With the rise of internet productivity tools such as email, text messaging and social media, companies are required to be nimble and act within a couple of hours.

Fortunately, advancements in hardware have allowed us to parse information in real time, providing wisdom in making these split-second decisions.

In this portfolio, we will be building a simple real time tracker through AWS and visualizing it in Highcharts.

A Simple Use Case

In this study, we will be comparing the performance of two exchange traded funds, VTI and VXUS.

Both track the economy of United States, and the rest of the world respectively.

Performances are defined by their daily returns:

\[ \frac{\text{Current Price} - \text{Price 24 Hours Ago}}{\text{Price 24 Hours Ago}}\]

The returns are measured in basis points ( 1 / 100th percent).

The Real Time Tracker

Building The Data Pipeline

A Schematic Overview

: Writing       : Reading

Database & Structure

We choose Amazon DynamoDB as the database since it provides sufficient free storage, writing and reading capacities.

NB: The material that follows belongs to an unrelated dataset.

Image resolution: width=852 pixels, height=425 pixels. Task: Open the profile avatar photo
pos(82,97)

The database is organized in the following format:

Ticker: The ID of the index fund (VTI)
Time: Time of day (09:30:30)
Last Price: Last recorded prices(151.00)
Last Returns: Last calculated returns (0.00005)
Last TS: Last modified timestamp (2019-12-12 09:30:30)

Writing the Data

There are 3 main components involved in writing:

  • Stock API: This API provides real-time stock/fund prices. In this project, we use Polygon through the Alpaca API.
  • Database: Where all information is stored.
  • updateTable Script: This Python script extracts raw information from the other 2 components, transforms it and writes it back into the database.

The Writing Pipeline

Reading The Data

There are 4 main components in the reading process:

  • Tracker: The tracker pings every 2 seconds to retrieve the latest returns.
  • Amazon API: This API acts as the gateway into the back-end ecosystem. It receives the pings and returns information to the tracker.
  • Database: Where all the information is stored.
  • getReturns Script: This Python script queries the latest returns from the database and formats them in a digestible manner.

The Reading Pipeline

Limitations

The Database

Under the current process, past prices of funds are replaced with new ones.

This approach was chosen so that DynamoDB storage would always fall within the free tier. If costs were not an issue, we should refrain from deleting for any future use.

Alternatively, we could also utilize S3 and EC2 since DynamoDB’s pricing may increase significantly with scale.

The 10 Minute Lag

The tracker is not purely real-time since there is a 10 minute lag.

The lag is to accommodate AWS Lambda’s free tier limitations.

By purchasing more request counts, we could potentially reduce the lag to 1 minute.